Irish astronomer and author

John Ellard Gore (1 June 1845 – 18 July 1910) was an Irish amateur astronomer and prolific author, and a founding member of the British Astronomical Association. He was mainly interested in variable stars of which he discovered several, most notably W Cygni in 1884, U Orionis in 1885, and independently discovered Nova Persei.
In 2009, the IAU named a lunar impact crater after Gore.

==Early life==
Gore was born in Athlone, County Westmeath, in 1845, the eldest son of the Venerable John Ribton Gore and Frances Brabazon Ellard. He had 3 brothers and one sister. The Gore family descended from Sir Paul Gore, 1st Baronet and John's great grandfather was Sir Arthur Gore, 1st Baronet. He studied at Trinity College and received a diploma in Civil Engineering in 1865.

==Professional career==
Gore worked as a railway engineer in Ireland for over two years before being appointed as an assistant engineer with the Indian Public Works Department on the Sirhind Canal project. In 1877 he returned to Ireland on two years leave of absence and lived in Ballysadare County Sligo with his father. In 1879, he retired after 11 years of service with a pension and after the death of his father in 1894, moved to Dublin where he spent the rest of his life devoted to astronomy.

==Astronomy==
Gore had no formal training in astronomy, and began to study the sky while working in India. While there, he relied on his naked eyes, binoculars, a three-inch telescope and a ten centimeter telescope on an equatorial mount. His first book "Southern Stellar Objects for Small Telescopes" was published in India in 1877.

On his return to Ireland in 1877, he used a three-inch telescope and binoculars. He set up an observatory in Sligo, and later set up at 3 Northumberland Street, Dublin. His greatest contribution was his studies of double and variable stars, and he published catalogues of variables and binary stars.

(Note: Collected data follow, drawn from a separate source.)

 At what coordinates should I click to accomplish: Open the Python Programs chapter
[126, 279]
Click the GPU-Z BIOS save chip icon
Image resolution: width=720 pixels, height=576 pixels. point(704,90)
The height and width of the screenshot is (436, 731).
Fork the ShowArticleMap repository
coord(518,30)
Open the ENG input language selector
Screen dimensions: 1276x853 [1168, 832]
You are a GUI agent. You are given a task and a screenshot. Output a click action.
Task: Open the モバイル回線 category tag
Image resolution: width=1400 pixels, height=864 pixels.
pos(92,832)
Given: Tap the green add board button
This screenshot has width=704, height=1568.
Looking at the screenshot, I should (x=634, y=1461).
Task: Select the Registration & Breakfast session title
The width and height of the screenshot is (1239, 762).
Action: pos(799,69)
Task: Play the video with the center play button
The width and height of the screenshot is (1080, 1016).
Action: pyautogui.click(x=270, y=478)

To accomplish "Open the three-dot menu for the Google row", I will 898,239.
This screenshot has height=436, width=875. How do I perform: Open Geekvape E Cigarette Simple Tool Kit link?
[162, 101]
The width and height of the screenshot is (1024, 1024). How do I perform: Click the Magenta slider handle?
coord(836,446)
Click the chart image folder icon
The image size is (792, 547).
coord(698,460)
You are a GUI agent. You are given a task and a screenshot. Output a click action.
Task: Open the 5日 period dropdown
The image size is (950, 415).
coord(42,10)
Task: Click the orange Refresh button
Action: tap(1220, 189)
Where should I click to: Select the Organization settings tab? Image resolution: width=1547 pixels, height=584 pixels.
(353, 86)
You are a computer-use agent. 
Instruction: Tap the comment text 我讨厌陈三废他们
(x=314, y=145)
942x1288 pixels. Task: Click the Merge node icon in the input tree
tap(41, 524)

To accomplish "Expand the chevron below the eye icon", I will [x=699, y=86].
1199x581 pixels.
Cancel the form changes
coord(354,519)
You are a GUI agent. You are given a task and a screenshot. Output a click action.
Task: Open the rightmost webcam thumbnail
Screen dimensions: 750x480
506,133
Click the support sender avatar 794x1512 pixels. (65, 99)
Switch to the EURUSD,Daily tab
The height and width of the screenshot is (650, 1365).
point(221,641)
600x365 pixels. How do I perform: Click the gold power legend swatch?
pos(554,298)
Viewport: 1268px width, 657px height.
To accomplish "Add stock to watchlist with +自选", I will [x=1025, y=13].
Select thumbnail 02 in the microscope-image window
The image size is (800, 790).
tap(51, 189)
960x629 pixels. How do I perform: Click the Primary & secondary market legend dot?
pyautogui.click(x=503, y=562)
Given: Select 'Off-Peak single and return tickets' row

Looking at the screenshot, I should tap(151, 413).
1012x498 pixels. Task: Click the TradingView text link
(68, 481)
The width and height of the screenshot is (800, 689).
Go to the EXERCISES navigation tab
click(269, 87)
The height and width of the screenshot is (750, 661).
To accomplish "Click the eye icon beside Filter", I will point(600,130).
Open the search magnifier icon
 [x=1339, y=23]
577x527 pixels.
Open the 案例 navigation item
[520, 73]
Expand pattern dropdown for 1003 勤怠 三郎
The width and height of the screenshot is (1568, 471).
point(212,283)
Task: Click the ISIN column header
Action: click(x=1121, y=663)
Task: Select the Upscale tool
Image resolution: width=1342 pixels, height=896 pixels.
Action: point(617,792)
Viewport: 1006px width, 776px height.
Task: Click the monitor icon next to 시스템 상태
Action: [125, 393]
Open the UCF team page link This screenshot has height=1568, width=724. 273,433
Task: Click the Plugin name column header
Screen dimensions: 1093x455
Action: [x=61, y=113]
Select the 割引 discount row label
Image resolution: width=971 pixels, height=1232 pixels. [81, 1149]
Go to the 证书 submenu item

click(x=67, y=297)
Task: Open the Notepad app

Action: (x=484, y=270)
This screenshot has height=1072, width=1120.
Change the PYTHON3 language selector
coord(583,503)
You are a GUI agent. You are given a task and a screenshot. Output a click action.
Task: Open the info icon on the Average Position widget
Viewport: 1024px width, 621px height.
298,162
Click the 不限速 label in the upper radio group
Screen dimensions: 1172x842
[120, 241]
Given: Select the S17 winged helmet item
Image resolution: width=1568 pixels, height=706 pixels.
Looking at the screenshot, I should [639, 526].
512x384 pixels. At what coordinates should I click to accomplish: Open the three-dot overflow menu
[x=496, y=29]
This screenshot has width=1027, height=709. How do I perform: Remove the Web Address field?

Gore died on 18 July 1910 when struck by a horse and car whilst crossing Grafton St., Dublin.

==Books==
- Gore, John Ellard (1877). "Southern Stellar Objects for Small Telescopes"
- Gore, John Ellard (1888). "Planetary and Stellar Studies"
- Gore, John Ellard (1890). "Astronomical Lessons"
- Gore, John Ellard (1891). "Star Groups"
- Gore, John Ellard (1893). "The Visible Universe"
- Gore, John Ellard (1893). "An Astronomical Glossary"
- Gore, John Ellard (1894). "The Worlds of Space"
- Gore, John Ellard (1904). "Studies in Astronomy"
- Gore, John Ellard (1907). "Astronomical Essays"
- Gore, John Ellard (1909). "Astronomical Curiosities"

==Legacy==
In 2009, the IAU named a lunar impact crater located on the lunar near side near the northern pole after Gore.